Gracious and loving God, we live in a world of contrasts. Happiness and sadness, darkness and light. We often find it difficult to see through the bad , to experience the good. Let us remember during this season, that Christ, the bringer of light, was born into the most hostile surroundings. And then let us look around us to discern where we might be light to someone else.  Amen.

 

~Rev. L. Michael Kelley


December 7, 2018

The Friendly Beasts

United Methodist Hymnal – #227

Then all the beasts, by some good spell, in the stable dark

were glad to tell of the gifts they gave Emmanuel.

 

Everyone has favorite images of Christmas. Many like the glorious heralding of the angels, over the pastures where shepherds kept watch. Maybe others like the grand procession of the three Magi, resplendent in their finery, riding their camels to Bethlehem and the manger. Then there’s always the star, shining overhead, pointing the way to the Christ Child. But my favorite is the stable, and not just the stable, but the animals in it. The gentleness of the sheep and cows stands is such sharp contrast to the rough surroundings. Additionally, the legend of the animals talking on Christmas Eve is hard to ignore. One has to wonder if the animals communicated that night, beyond the stable, in a 101 Dalmatians kind of communication line, announcing the birth of baby Jesus. The presence of animals has been a source of inspiration for years. The Medieval Matins service for Christmas Eve sang of the animals’ presence in the stable (O magnum Mysterium). The animals in Kenneth Grahame’s The Wind and the Willows, sing of the same, as they carol door to door. And here, each animal tells of his or her contribution to the comfort of the Christ Child. Lowly animals? I think not. What could possibly be of more value that the ability to comfort the King of Kings, the Prince of Peace. In this season of Advent/Christmas, we should take another look at the dog or cat lying so peacefully in our chair. Come Christmas Eve, you never know what they might be saying.

 

“Who were the first to cry NOWELL?

Animals all, as it befell, in the stable where they did dwell! 
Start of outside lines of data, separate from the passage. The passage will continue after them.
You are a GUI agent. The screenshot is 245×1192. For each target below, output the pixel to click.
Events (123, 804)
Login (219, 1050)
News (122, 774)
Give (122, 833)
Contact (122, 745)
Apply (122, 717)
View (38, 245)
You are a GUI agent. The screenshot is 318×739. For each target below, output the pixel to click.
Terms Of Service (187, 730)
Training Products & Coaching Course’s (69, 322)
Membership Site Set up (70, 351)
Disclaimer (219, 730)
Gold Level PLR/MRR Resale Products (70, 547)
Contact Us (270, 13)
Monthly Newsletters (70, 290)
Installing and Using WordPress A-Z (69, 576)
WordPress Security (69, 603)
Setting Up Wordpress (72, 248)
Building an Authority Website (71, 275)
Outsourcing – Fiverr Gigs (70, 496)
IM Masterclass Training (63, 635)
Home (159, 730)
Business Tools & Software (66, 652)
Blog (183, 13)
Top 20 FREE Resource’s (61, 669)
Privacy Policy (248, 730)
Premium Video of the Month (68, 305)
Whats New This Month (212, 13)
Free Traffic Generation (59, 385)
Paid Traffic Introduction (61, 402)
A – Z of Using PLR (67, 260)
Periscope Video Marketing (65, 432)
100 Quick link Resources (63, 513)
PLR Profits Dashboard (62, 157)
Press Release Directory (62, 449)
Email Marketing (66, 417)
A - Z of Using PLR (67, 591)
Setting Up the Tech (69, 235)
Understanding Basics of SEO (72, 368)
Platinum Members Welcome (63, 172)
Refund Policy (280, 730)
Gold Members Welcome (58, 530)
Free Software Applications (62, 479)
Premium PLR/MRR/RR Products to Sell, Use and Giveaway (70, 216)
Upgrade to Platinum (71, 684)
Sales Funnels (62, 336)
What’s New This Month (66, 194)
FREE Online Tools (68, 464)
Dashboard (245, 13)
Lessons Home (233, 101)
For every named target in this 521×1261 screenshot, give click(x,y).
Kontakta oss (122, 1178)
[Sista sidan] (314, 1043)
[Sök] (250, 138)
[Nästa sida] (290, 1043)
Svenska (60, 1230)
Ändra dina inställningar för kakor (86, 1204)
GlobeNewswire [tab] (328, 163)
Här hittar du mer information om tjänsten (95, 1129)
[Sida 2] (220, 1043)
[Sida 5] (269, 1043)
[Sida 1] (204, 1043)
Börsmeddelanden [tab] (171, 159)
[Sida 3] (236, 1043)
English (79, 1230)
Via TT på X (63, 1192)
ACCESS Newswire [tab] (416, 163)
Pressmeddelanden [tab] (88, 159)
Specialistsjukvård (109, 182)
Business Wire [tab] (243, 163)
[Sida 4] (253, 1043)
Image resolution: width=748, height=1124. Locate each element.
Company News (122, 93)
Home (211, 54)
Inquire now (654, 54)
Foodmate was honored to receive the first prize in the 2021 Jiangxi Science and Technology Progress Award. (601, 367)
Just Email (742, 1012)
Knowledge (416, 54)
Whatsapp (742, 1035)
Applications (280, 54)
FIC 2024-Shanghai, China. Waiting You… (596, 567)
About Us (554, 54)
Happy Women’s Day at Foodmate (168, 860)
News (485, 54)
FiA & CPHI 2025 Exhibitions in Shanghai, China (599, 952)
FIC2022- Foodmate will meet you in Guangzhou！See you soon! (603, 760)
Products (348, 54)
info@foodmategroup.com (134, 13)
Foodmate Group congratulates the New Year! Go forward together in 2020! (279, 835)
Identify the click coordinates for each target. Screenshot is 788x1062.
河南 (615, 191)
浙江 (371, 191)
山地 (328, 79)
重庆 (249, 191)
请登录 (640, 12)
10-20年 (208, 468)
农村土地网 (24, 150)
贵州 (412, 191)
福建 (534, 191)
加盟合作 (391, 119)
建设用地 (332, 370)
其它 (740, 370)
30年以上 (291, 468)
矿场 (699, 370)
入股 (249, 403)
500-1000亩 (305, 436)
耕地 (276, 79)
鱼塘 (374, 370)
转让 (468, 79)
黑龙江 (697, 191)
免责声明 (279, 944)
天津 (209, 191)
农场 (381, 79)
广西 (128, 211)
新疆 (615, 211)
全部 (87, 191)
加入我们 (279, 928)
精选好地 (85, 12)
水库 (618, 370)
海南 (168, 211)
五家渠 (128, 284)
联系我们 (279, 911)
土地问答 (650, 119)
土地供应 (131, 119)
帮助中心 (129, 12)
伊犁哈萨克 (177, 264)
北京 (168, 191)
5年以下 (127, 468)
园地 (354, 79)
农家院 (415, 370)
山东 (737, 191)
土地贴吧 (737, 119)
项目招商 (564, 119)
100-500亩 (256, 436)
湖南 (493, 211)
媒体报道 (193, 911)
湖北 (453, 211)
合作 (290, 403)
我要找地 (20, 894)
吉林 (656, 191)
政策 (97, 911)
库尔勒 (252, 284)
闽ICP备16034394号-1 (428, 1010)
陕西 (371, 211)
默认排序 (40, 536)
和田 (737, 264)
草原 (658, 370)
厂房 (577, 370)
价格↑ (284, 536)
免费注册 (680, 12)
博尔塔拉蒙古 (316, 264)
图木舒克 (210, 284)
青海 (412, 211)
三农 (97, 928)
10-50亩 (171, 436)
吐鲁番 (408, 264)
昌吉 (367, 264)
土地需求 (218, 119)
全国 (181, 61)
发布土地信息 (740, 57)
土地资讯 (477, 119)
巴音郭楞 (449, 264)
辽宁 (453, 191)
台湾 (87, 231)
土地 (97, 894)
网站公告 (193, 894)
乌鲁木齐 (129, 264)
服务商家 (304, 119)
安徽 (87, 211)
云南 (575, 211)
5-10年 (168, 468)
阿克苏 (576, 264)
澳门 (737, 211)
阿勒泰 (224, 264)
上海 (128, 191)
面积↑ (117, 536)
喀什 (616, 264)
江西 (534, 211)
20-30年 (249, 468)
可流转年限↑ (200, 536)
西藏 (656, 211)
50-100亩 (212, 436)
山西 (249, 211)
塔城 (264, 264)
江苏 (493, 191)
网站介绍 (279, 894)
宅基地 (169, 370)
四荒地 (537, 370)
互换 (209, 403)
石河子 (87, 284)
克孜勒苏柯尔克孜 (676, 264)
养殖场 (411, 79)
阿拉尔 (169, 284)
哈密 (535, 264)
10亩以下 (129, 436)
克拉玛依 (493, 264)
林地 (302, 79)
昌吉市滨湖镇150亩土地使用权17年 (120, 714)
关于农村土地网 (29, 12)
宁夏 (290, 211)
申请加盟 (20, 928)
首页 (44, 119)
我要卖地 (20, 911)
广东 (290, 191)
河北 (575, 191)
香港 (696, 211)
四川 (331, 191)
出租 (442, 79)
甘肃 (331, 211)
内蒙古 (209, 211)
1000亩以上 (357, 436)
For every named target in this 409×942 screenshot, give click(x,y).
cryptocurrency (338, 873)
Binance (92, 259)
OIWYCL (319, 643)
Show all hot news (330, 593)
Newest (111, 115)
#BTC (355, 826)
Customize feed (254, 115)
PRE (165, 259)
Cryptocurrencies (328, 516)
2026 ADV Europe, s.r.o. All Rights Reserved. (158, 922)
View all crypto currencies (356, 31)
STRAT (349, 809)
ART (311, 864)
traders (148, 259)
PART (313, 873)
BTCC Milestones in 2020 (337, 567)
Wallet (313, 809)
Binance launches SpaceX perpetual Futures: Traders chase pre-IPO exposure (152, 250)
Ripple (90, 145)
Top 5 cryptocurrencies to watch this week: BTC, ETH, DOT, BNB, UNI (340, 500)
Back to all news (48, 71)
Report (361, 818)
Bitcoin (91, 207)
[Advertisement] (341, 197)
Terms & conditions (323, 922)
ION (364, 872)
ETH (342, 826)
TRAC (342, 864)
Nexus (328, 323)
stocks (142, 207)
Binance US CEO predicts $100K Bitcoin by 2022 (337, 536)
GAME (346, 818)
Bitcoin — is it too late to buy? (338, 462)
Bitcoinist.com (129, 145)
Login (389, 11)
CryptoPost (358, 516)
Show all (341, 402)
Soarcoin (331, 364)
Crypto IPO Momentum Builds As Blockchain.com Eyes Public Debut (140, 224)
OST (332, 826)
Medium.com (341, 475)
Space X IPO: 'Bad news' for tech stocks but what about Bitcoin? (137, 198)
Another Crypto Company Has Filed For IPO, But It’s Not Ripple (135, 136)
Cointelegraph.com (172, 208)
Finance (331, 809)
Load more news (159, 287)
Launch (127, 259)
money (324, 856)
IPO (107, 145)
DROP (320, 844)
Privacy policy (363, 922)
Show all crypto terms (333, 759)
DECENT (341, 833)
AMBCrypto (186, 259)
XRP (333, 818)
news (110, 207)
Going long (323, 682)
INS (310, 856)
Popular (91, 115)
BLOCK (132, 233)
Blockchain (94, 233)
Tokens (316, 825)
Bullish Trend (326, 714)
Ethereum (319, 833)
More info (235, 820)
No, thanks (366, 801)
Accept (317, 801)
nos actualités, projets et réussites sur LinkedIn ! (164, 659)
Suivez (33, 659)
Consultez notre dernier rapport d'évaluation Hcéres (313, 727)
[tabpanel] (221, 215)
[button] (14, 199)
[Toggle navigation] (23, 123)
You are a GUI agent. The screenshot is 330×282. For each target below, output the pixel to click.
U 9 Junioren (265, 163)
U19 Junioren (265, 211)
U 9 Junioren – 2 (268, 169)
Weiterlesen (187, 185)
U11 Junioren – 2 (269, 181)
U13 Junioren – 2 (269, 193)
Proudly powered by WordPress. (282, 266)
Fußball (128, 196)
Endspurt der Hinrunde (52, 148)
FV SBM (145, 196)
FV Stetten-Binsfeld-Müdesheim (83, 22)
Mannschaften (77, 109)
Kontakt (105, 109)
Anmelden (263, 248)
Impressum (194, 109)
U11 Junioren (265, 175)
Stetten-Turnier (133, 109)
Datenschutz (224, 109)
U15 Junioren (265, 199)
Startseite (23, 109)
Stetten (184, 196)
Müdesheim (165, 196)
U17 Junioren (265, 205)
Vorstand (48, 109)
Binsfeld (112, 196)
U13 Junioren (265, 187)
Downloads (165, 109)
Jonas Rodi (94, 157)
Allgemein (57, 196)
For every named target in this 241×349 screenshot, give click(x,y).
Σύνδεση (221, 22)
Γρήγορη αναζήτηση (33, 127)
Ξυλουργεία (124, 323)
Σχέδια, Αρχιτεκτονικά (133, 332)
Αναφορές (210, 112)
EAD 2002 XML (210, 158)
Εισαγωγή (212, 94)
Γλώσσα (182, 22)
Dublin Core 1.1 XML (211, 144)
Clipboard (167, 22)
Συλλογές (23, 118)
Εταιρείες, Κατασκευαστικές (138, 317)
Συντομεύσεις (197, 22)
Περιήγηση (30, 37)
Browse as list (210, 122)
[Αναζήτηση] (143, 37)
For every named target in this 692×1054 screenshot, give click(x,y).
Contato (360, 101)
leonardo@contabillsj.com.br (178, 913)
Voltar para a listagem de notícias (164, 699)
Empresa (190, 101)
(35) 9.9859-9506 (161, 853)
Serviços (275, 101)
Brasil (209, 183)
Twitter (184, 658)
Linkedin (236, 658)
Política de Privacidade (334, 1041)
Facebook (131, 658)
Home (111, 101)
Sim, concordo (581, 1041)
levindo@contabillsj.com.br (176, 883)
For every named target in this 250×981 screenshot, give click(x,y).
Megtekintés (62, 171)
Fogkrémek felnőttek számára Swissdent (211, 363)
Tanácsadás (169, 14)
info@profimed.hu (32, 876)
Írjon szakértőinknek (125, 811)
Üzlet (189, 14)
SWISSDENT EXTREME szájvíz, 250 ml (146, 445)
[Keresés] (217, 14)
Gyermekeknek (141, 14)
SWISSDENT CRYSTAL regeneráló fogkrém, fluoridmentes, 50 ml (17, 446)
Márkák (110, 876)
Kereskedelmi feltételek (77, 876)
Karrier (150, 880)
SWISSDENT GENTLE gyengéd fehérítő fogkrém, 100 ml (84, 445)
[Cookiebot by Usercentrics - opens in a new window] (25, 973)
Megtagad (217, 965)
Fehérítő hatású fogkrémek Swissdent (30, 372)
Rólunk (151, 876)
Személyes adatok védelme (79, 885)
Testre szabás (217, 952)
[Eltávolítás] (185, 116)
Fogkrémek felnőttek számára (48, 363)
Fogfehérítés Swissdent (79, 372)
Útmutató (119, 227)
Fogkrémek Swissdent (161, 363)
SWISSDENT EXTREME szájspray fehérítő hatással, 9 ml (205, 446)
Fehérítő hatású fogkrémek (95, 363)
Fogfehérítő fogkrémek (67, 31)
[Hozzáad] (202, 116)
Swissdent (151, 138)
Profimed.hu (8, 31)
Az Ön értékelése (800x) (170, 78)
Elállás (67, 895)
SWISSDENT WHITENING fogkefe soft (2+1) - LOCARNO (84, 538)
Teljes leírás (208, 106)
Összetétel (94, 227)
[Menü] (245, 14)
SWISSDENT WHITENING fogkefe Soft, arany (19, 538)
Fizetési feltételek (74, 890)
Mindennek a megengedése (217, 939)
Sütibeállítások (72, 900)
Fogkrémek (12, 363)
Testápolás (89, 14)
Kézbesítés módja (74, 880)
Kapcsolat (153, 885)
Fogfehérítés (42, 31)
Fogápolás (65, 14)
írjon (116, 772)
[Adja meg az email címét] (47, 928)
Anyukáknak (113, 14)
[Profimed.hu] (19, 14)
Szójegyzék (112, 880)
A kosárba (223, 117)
Joy shall be theirs in the morning!” 

THE WIND IN THE WILLOWS

      

God of all creation, The beasts of the field, the birds of the air, and the fish of the sea are yours. Yet you have charged us to be stewards of all living things. As the beasts looked on, your Son was brought into the world. We pray that the same world might become one where the lion lay down with the lamb, and the cow and bear might feed together, and a little child shall lead them.  Amen.